If you've ever felt an ache in your back and stiffness in your arms or legs, it's possible you suffered a pinched or compressed nerve. According to the Mayo Clinic, a pinched nerve occurs when nearby tissues, like bone or muscle, apply too much pressure on a nerve root, resulting in aches and pains. A pinched nerve can occur anywhere in the body, from the back and shoulders to the arms and neck. 

For example, people who suffer a pinched nerve in the neck may notice difficulty turning their heads. Something as simple as sleeping in an awkward position can result in a pinched nerve. While too much pressure on a nerve is what really causes the uncomfortable feeling, some conditions may lead to a compressed nerve. The Cleveland Clinic reports repetitive motions, rheumatoid arthritis, obesity, and aging are just a few risk factors that can result in a pinched nerve. 

Pressure on a nerve root can occur from making the same movements repeatedly, like typing on a keyboard. Tendons can become inflamed, putting pressure on the tissue in your hands and possibly resulting in carpal tunnel syndrome. Rheumatoid arthritis is also known for putting pressure on joints, which causes inflammation and pressure on nerve roots (via the Cleveland Clinic).

Symptoms of a pinched nerve

Ask anyone who's suffered a pinched nerve what it feels like and they're likely going to say it was painful. However, pain is just one of the many symptoms expected with a pinched nerve. According to Integrity Spine and Orthopedics, symptoms of a pinched nerve include a burning or tingling sensation and muscle weakness. Many people who experience a pinched nerve also endure numbness in the affected area.

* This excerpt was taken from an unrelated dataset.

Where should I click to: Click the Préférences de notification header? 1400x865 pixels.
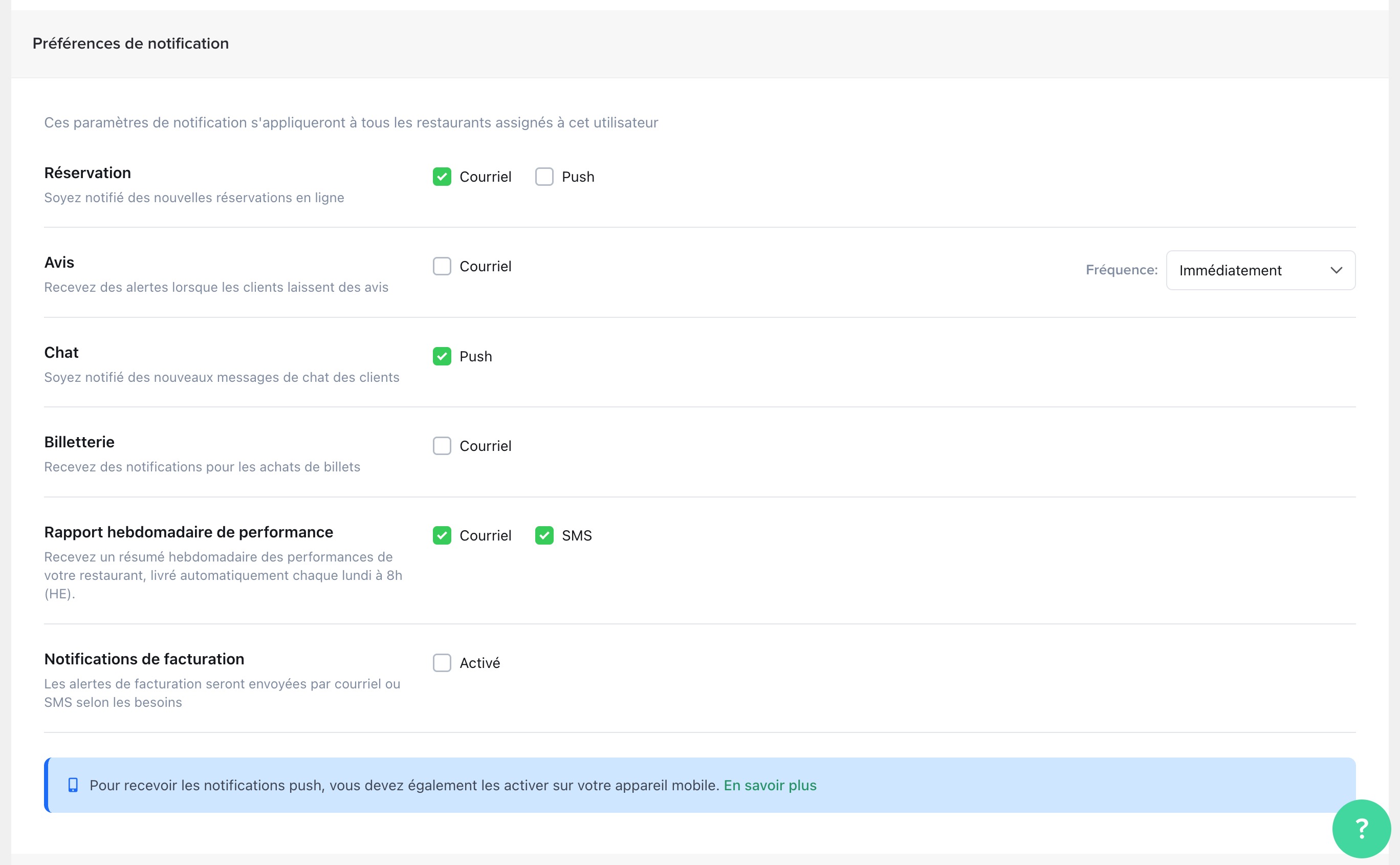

Where you feel pain is going to depend on where your pinched nerve is located. For example, if you suffer a pinched nerve in the back, you'll likely experience symptoms in the leg, foot, or buttocks. The shoulder, hand, and arm are affected if a pinched nerve occurs in the neck area (via Integrity Spine and Orthopedics).

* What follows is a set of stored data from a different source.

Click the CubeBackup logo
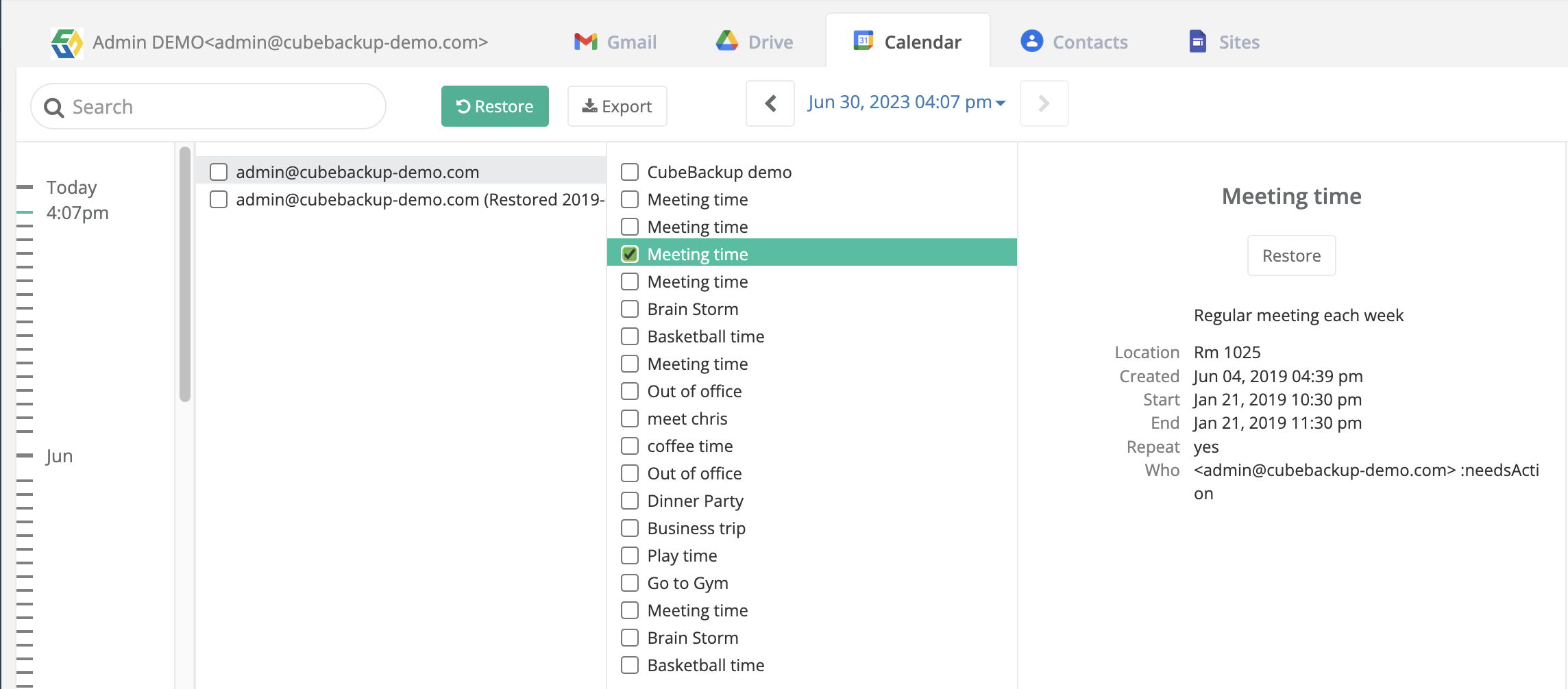The height and width of the screenshot is (689, 1568). pyautogui.click(x=66, y=42)
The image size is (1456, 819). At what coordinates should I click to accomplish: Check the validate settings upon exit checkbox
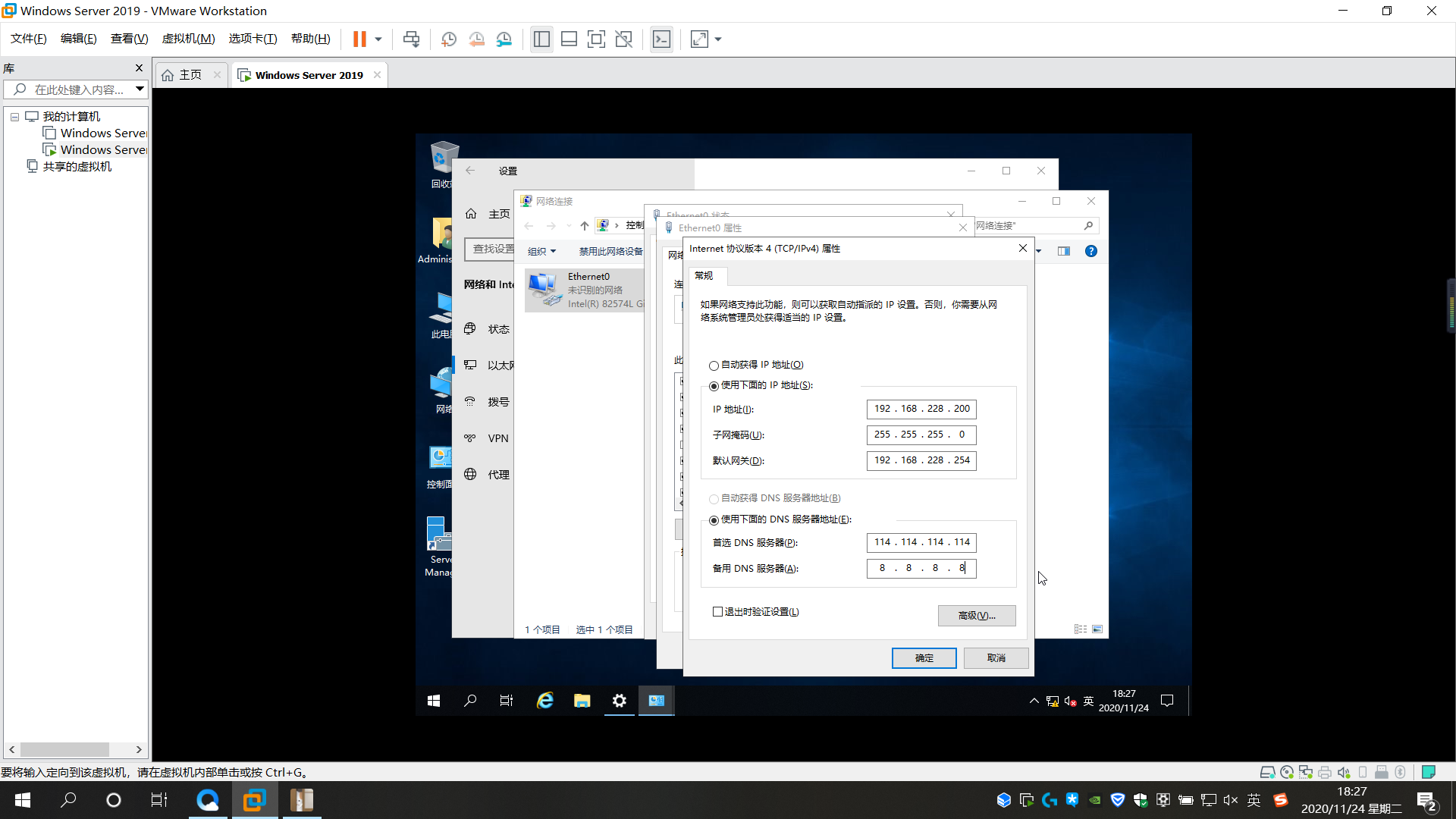coord(717,611)
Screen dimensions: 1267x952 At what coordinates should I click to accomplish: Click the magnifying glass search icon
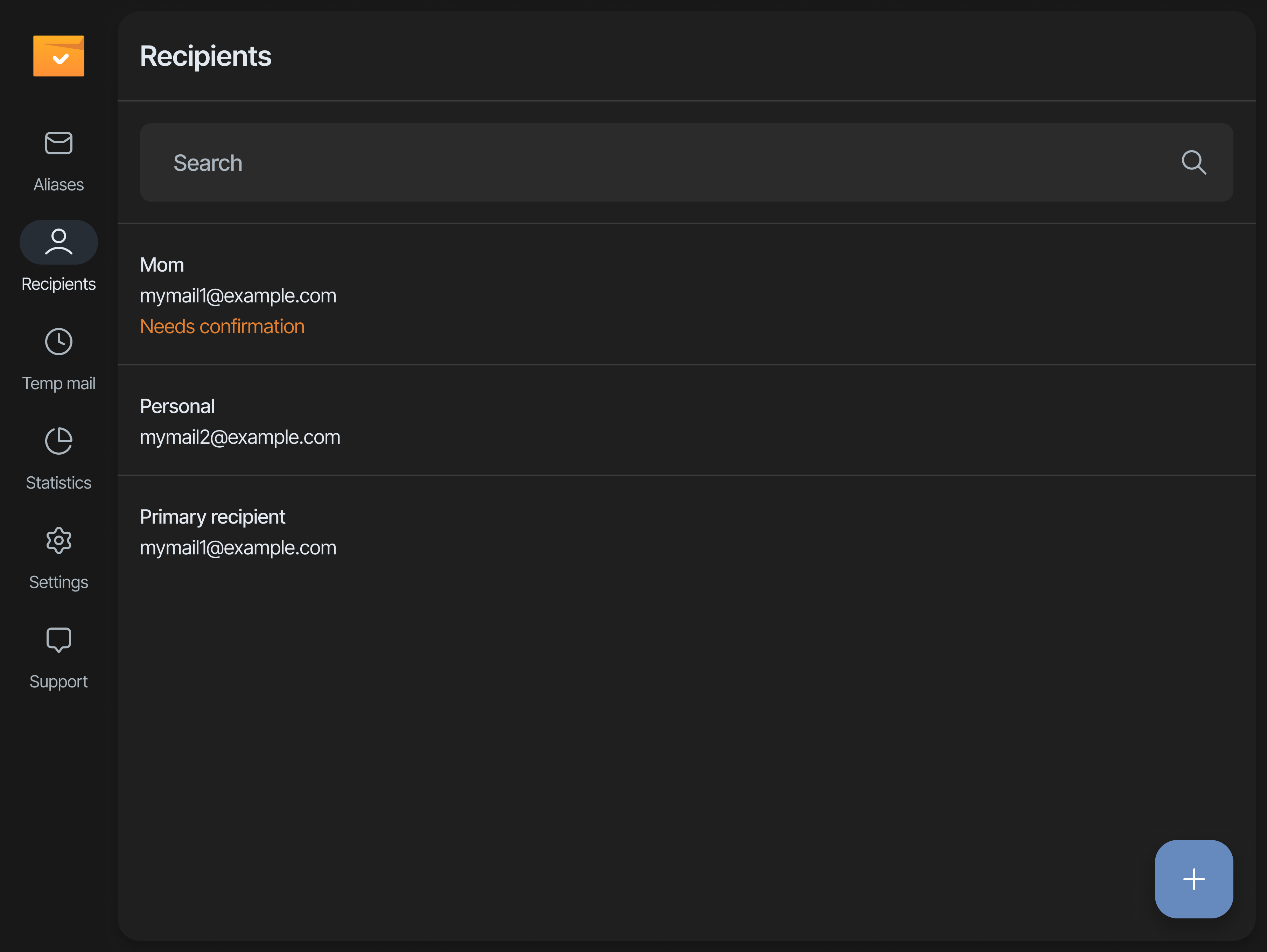pos(1193,163)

Thankfully, a pinched nerve can usually be taken care of at home. MedicalNewsToday reports getting some extra sleep can help the pinch nerve recover quickly, but you'll want to try and avoid repetitive use with the affected area. Check with your doctor on the use of over-the-counter pain medications, like ibuprofen. Nonsteroidal anti-inflammatory drugs, or NSAIDS, can relieve swelling and pain until the pinched nerve is able to fully heal.